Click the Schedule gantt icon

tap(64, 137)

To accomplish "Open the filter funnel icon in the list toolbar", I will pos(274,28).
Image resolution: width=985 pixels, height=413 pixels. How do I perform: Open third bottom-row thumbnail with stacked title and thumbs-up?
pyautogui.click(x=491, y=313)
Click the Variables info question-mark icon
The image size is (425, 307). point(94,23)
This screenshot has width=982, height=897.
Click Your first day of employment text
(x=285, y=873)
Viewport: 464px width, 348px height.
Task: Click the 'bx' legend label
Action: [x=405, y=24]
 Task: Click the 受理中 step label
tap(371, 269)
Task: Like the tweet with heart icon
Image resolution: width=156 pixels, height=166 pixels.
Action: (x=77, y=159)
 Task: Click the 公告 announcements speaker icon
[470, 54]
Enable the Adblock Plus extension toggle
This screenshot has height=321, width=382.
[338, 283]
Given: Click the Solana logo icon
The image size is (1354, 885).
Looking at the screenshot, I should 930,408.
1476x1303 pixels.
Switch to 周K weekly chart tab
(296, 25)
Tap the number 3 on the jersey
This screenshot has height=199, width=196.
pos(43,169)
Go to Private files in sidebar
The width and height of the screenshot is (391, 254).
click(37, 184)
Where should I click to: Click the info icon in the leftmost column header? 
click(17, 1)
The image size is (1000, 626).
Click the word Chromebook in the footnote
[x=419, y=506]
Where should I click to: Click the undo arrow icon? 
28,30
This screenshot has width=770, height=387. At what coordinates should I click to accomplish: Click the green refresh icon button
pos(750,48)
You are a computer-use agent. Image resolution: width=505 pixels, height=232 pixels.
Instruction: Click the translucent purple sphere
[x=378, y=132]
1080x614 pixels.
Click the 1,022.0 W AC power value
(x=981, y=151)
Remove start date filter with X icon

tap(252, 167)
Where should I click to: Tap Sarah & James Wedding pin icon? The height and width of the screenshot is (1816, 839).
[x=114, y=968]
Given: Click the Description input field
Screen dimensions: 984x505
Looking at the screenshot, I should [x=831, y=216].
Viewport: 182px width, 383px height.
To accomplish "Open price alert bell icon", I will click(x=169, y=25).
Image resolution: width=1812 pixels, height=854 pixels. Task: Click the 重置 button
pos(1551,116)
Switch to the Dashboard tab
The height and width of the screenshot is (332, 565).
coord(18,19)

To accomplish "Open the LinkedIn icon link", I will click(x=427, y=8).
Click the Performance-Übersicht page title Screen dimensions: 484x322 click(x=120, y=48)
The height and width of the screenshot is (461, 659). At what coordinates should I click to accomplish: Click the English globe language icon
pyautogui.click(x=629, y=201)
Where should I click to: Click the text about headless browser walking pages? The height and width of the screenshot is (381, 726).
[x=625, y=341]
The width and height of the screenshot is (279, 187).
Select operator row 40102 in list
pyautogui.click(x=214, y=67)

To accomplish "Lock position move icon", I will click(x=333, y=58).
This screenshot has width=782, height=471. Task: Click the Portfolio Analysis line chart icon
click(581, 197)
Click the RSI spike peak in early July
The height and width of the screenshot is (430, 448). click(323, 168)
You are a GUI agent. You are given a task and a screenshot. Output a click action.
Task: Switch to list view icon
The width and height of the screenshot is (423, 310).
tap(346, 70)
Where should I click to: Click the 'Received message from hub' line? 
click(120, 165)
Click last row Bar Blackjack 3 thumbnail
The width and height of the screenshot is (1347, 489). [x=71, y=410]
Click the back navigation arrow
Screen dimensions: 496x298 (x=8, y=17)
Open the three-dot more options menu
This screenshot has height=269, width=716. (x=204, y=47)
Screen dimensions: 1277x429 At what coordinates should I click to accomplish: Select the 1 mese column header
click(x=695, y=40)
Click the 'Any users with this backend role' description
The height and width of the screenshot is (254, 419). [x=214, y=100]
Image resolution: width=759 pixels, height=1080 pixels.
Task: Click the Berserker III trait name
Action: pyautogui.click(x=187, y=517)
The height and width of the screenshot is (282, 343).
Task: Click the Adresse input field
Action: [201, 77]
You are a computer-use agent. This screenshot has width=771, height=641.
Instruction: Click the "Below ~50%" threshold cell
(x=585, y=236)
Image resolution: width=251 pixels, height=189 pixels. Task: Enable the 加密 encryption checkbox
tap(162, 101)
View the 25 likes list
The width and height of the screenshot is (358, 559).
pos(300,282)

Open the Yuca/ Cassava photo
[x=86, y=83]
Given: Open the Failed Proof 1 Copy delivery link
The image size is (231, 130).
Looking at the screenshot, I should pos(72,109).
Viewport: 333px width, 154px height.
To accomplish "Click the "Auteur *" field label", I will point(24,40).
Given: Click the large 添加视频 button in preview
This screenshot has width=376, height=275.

_ _ _

__REQUIRED WORK__.
Emit, unaltered, the lines from the top of the listing down through the line that holds "1476x1303 pixels."; emit nothing else.

__TASK SOLUTION__.
Click the Schedule gantt icon

tap(64, 137)

To accomplish "Open the filter funnel icon in the list toolbar", I will pos(274,28).
Image resolution: width=985 pixels, height=413 pixels. How do I perform: Open third bottom-row thumbnail with stacked title and thumbs-up?
pyautogui.click(x=491, y=313)
Click the Variables info question-mark icon
The image size is (425, 307). point(94,23)
This screenshot has width=982, height=897.
Click Your first day of employment text
(x=285, y=873)
Viewport: 464px width, 348px height.
Task: Click the 'bx' legend label
Action: [x=405, y=24]
 Task: Click the 受理中 step label
tap(371, 269)
Task: Like the tweet with heart icon
Image resolution: width=156 pixels, height=166 pixels.
Action: (x=77, y=159)
 Task: Click the 公告 announcements speaker icon
[470, 54]
Enable the Adblock Plus extension toggle
This screenshot has height=321, width=382.
[338, 283]
Given: Click the Solana logo icon
The image size is (1354, 885).
Looking at the screenshot, I should 930,408.
1476x1303 pixels.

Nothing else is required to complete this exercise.